The starting-point of the development that gave
rise to the wage-labourer as well as to the capitalist, was
the servitude of the labourer. The advance consisted in a
change of form of this servitude, in the transformation of
feudal exploitation into capitalist exploitation. To
understand its march, we need not go back very far. Although
we come across the first beginnings of capitalist production
as early as the 14th or 15th century, sporadically, in
certain towns of the Mediterranean, the capitalistic era
dates from the 16th century. Wherever it appears, the
abolition of serfdom has been long effected, and the highest
development of the middle ages, the existence of sovereign
towns, has been long on the wane.
In the history of primitive accumulation, all
revolutions are epoch-making that act as levers for the
capital class in course of formation; but, above all, those
moments when great masses of men are suddenly and forcibly
torn from their means of subsistence, and hurled as free and
“unattached” proletarians on the labour-market.
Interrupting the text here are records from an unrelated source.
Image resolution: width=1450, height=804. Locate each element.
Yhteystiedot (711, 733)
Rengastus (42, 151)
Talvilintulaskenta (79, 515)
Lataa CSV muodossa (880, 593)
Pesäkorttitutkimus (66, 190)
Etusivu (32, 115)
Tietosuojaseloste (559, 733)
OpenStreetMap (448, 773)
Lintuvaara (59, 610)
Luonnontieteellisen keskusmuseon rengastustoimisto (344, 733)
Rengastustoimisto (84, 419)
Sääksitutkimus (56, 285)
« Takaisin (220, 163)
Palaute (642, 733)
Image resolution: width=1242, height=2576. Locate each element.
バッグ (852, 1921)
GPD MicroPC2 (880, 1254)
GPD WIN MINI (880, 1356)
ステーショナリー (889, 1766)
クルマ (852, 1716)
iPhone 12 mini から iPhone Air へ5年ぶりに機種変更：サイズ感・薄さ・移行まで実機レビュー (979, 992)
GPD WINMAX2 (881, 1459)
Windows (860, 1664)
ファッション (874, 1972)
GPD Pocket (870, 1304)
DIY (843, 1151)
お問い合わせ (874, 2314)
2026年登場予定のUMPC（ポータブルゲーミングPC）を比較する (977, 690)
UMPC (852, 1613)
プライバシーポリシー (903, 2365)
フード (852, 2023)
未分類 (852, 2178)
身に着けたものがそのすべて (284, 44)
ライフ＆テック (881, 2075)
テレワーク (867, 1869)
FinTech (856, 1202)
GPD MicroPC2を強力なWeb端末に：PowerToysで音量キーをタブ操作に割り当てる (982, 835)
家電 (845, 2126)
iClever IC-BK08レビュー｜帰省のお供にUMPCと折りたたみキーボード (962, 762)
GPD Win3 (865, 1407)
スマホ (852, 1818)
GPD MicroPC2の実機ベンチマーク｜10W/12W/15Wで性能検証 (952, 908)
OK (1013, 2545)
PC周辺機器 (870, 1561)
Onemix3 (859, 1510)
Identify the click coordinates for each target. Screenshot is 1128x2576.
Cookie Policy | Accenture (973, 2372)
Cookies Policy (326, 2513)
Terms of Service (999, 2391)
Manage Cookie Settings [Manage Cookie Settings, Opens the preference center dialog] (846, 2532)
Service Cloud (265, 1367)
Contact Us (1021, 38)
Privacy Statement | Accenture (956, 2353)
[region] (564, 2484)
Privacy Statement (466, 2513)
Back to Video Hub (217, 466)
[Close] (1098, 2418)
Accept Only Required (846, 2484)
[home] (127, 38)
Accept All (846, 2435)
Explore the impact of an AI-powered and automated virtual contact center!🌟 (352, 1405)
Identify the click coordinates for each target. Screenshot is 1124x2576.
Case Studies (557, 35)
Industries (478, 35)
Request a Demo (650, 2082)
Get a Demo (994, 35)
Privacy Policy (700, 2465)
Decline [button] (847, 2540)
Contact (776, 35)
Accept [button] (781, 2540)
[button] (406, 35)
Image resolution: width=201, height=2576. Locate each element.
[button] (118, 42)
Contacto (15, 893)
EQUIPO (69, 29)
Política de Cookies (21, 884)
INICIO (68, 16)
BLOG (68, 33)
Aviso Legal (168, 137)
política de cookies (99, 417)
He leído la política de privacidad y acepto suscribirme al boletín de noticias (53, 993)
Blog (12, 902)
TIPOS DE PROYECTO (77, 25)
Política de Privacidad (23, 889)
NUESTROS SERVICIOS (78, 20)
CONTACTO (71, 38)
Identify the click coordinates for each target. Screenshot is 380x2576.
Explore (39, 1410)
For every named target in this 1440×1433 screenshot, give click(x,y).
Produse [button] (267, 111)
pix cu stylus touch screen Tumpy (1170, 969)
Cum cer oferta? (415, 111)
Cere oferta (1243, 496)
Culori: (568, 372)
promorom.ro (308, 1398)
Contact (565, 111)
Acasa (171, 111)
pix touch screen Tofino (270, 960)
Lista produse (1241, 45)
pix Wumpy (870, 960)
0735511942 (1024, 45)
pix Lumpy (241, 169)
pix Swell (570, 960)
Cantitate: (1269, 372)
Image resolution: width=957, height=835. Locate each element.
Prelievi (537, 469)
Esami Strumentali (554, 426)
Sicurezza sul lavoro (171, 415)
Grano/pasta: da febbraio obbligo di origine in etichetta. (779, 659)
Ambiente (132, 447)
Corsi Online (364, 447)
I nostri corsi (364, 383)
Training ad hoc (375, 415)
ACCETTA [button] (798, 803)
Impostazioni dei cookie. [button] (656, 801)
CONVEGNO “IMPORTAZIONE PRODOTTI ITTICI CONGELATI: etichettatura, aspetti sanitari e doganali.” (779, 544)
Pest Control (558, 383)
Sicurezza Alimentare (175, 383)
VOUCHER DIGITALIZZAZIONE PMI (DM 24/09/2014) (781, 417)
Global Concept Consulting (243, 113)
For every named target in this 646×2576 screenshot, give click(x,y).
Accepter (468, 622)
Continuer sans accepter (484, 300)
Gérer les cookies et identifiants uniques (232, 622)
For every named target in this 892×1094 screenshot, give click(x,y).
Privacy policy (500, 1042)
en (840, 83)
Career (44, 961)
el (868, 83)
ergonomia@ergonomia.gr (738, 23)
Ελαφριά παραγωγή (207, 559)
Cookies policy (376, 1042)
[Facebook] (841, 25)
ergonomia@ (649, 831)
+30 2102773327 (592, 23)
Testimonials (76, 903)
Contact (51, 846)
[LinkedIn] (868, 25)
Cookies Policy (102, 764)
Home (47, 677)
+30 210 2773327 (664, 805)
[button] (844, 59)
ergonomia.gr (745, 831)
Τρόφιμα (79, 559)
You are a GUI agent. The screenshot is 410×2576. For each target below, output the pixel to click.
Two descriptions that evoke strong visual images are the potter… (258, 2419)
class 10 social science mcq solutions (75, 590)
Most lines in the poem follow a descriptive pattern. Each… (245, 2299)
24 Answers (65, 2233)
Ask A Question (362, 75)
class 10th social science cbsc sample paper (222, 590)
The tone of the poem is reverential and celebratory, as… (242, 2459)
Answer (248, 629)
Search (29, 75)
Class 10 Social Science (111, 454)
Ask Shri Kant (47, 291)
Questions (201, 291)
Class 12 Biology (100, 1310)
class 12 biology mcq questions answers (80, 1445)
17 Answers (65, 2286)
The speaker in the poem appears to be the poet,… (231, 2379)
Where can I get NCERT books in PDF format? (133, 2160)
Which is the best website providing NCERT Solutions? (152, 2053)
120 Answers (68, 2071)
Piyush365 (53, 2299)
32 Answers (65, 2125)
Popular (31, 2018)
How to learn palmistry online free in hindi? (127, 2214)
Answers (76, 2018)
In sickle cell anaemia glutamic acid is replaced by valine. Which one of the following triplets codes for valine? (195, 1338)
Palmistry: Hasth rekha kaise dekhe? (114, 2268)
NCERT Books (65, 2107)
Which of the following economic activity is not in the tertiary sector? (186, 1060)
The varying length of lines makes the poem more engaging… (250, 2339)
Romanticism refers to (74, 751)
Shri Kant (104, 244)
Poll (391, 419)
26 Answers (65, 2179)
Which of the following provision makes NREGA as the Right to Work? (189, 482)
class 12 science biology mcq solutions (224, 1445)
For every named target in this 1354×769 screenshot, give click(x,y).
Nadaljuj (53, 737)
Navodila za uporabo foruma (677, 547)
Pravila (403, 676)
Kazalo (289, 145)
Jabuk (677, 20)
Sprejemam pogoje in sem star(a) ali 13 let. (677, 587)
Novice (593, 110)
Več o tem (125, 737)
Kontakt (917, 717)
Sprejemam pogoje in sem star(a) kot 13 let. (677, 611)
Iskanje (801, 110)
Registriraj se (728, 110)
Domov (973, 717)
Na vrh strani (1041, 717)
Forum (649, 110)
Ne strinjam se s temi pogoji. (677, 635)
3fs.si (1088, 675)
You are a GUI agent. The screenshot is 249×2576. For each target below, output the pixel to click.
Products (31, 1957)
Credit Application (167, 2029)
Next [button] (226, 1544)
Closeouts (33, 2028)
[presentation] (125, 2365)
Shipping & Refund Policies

The
expropriation of the agricultural producer, of the peasant,
from the soil, is the basis of the whole process. The
history of this expropriation, in different countries,
assumes different aspects, and runs through its various
phases in different orders of succession, and at different
periods. In England alone, which we take as our example, has
it the classic form. [1]
Footnotes
1.
In Italy, where capitalistic production developed earliest,
the dissolution of serfdom also took place earlier than
elsewhere. The serf was emancipated in that country before
he had acquired any prescriptive right to the soil. His
emancipation at once transformed him into a free
proletarian, who, moreover, found his master ready
waiting for him in the towns, for the most part handed down
as legacies from the Roman time. When the revolution of the
world-market, about the end of the 15th century, annihilated
Northern Italy’s commercial supremacy, a movement in the
reverse direction set in. The labourers of the towns were
driven en masse into the country, and gave an
impulse, never before seen, to the petite culture,
carried on in the form of gardening.